Au sortir des urnes, les gens vont commencer à contester l’autorité du Président, or il y a beaucoup de problèmes. La Guinée a un grand retard à rattraper. J’estime que le besoin de notre peuple est profond, et quelque soit les coincements de gauche à droite, moi et mon gouvernement, nous allons continuer jusqu’à la sortie de la Transition. Nous sommes pressés de sortir de la Transition.
Donc la date du 19 septembre sera respectée?

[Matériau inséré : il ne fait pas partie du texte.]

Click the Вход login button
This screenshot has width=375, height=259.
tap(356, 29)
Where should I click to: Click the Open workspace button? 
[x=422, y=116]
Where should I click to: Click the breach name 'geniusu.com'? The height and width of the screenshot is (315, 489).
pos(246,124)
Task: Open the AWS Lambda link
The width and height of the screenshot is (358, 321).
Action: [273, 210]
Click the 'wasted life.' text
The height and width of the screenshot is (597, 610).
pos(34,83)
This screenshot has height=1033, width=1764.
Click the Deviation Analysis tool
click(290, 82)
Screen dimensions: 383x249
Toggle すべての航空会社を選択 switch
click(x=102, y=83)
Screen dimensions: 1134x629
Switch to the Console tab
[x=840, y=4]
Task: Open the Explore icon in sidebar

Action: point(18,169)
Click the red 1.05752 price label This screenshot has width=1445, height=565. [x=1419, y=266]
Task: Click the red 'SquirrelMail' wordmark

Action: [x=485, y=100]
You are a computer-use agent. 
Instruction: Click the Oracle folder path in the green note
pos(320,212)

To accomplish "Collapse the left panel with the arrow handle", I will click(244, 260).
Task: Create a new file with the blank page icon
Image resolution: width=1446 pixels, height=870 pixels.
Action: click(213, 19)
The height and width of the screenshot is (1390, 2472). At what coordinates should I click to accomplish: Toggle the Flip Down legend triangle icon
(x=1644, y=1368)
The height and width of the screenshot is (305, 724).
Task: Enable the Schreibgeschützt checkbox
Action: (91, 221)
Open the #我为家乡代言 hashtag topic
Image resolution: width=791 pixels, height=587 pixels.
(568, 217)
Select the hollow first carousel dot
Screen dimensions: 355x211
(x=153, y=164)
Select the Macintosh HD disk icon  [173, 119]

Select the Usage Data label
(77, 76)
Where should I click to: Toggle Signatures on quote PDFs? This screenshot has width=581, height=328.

Dès que les insuffisances seront liquidées, immédiatement nous allons passer au vote. Parce que c’est dans l’intérêt supérieur des candidats ; que tout soit clair avant d’aller aux urnes. Mais des gens disent que M. Doré et son gouvernement veulent s’accrocher au pouvoir… Si nous voulions nous accrocher, pourquoi ne pas dissoudre la Céni ? C’est la manière la plus plausible, la plus incontestable de s’accrocher au pouvoir. Nous voulons que la Guinée rentre dans la constitutionnalité. Il faut que le futur Président de la République soit le Président de tous les Guinéens, il faut qu’il soit accepté par la Basse Guinée, par le Foutah, par la Haute Guinée, par la Forêt. Ce n’est pas parce que son crâne ne me plaît pas, c’est parce qu’il a été élu régulièrement, conformément à la loi. Mais il y a des gens qui veulent ignorer tout cela, imposer leur vouloir médiocre à notre peuple. Ça ne se fera jamais.
Un message particulier…
Je demande à notre peuple de faire confiance à notre gouvernement de la République. Nous avons dans ce gouvernement des jeunes cadres compétents, talentueux, intelligents. Il faut leur laisser la possibilité d’être au service de leur peuple. La Guinée a plus que besoin de paix, elle a besoin que ses immenses ressources soient exploitées et que le produit de l’exploitation soit mis à résoudre les énormes problèmes de l’éducation, au problème de santé, aux problèmes de l’habitat, les problèmes d’infrastructures… Il faut que les élections soient correctement organisées. Personne n’a intérêt, ni le Général Sékouba Konaté, ni aucun ministre de mon gouvernement ne veut rester un jour de plus, après l’élection-là, mais il faut que ce soit des élections qui renferment tous des actes pour semer la transparence, la crédibilité. Sinon ça devient un boulet terrible pour le futur Président de la République. Alors par illettrisme ou par mauvaise foi, par ignorance des faits sociaux, des faits politiques ou légaux, des gens qu’on croyait intelligents se mettent à raconter n’importe quoi … Je demande à tous les ministres à s’engager fermement à communiquer avec notre peuple pour les informer sur les immenses choses que nous sommes en train de faire pour sortir ce peuple de l’obscurité, sortir des ténèbres et semer la concorde, la fraternité.